Twitter co-founder would 'love' to compete in China

Thursday, October 20, 2011
  • Twitter Jack Dorsey
Jack Dorsey (R), Twitter co-founder and chairman, listening to host Walt Mossberg (L) on the second day of the Wall Street Journal's three-day All Things Digital conference in Hong Kong. (AFP Photo / Asa Mathat / All Things Digital)

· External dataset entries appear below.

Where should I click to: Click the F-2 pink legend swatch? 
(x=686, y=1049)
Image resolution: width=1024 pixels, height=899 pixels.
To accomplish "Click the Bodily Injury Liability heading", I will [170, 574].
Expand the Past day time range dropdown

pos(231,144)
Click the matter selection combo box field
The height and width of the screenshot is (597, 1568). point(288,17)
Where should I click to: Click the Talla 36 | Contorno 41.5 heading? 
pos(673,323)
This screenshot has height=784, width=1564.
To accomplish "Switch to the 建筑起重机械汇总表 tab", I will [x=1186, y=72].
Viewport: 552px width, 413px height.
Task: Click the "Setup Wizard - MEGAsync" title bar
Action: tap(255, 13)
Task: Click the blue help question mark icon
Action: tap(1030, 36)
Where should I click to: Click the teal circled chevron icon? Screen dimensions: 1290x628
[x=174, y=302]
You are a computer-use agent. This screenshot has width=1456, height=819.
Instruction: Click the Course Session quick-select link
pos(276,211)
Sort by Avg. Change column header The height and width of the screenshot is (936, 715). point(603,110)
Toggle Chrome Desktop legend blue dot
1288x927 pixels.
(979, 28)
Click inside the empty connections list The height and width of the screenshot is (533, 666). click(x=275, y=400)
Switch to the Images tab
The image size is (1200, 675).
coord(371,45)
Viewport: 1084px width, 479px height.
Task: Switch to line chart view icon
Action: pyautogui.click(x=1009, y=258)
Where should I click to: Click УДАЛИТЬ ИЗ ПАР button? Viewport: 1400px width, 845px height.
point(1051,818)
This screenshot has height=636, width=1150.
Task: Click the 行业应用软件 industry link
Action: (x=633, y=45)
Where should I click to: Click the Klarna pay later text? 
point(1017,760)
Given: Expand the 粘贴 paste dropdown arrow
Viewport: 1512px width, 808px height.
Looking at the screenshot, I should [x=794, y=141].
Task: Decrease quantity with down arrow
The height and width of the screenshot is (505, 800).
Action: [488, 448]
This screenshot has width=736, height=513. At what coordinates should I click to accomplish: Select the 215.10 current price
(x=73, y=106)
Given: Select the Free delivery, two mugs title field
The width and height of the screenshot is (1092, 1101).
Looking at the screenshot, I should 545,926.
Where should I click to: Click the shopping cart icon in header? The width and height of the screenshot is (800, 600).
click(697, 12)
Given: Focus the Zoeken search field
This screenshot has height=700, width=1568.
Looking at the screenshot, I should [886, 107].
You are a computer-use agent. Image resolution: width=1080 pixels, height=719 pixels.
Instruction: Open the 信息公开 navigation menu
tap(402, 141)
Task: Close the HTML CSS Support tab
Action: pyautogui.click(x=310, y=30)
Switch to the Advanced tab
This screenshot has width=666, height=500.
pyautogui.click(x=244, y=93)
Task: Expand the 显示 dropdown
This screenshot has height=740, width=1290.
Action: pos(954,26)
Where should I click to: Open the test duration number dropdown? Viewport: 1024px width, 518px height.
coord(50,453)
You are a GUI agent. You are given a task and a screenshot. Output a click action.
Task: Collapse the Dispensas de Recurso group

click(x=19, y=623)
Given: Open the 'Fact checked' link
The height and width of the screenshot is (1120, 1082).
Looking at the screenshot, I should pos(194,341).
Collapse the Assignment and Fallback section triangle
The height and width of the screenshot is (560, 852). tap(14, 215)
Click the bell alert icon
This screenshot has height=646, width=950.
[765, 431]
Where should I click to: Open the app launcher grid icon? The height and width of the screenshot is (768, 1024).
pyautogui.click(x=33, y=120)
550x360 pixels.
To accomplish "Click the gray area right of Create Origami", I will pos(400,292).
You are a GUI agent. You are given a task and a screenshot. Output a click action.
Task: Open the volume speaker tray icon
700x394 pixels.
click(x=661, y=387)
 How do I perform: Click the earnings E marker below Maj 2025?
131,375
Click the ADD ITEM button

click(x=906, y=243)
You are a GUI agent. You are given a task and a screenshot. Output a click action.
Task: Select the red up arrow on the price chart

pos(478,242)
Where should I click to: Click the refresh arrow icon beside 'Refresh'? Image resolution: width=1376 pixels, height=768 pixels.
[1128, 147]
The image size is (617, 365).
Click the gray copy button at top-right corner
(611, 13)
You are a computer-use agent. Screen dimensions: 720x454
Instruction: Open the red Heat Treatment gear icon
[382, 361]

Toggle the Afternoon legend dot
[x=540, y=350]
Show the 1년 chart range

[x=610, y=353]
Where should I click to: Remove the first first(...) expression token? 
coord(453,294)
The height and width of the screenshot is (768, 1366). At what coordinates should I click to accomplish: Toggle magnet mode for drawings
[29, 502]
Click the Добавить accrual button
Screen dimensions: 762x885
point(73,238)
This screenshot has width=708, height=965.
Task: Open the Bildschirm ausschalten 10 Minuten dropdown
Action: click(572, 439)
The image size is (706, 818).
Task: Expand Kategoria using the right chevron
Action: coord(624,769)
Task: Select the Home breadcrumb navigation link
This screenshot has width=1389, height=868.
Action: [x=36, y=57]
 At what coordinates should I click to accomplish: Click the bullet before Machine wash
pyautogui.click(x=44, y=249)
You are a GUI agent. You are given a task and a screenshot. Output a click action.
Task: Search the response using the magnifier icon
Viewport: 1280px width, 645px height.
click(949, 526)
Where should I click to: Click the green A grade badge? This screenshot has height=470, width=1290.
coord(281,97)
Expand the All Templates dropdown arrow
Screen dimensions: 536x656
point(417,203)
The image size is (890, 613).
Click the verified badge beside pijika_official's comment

HONG KONG, October 20, 2011 (AFP) - Twitter co-founder Jack Dorsey said Thursday the micro-blogging website would "love" to have a presence in China, the world's largest online market, if only it was allowed to compete there.

 

Chinese censors block overseas social networking sites such as Twitter and Facebook, while allowing homegrown micro-blogging services like Weibo, run by Sina Corp.

 

"The important fact is that we are just not allowed to compete in this market," Dorsey, who is also Twitter chairman, told the All Things Digital AsiaD technology conference in Hong Kong.

 

"Look at Weibo, what is happening, certainly the way that people are using it is amazing and we see more and more activities.

 

"They can compete in our markets and we’d love to be in there, but right now that’s just not possible."

 

He added: "We would love to have a strong Twitter in China but we need to be able to do that."

 

China has the world's largest online population of more than 500 million users.

 

The number of Weibo users in China has more than tripled this year to hit 195 million at the end of June, the latest official data show.

 

Many people still access Facebook and Twitter through virtual proxy networks that circumvent the "Great Firewall of China" that blocks sites or snuffs out Internet content on topics considered politically sensitive.

 

Created in 2006, Twitter's text-based posts of up to 140 characters attract more than 400 million users every month, with an average of 230 million Tweets fired off daily.

 

It has become a key tool for social activists trying to mobilise public opinion, such as during the recent Arab Spring uprisings in the Middle East, and Dorsey said he intended to keep it that way.

 

"We want to build a service that people can communicate freely on," he said.

 

"That's the most important thing for us to uphold and that's the most important thing for us to defend."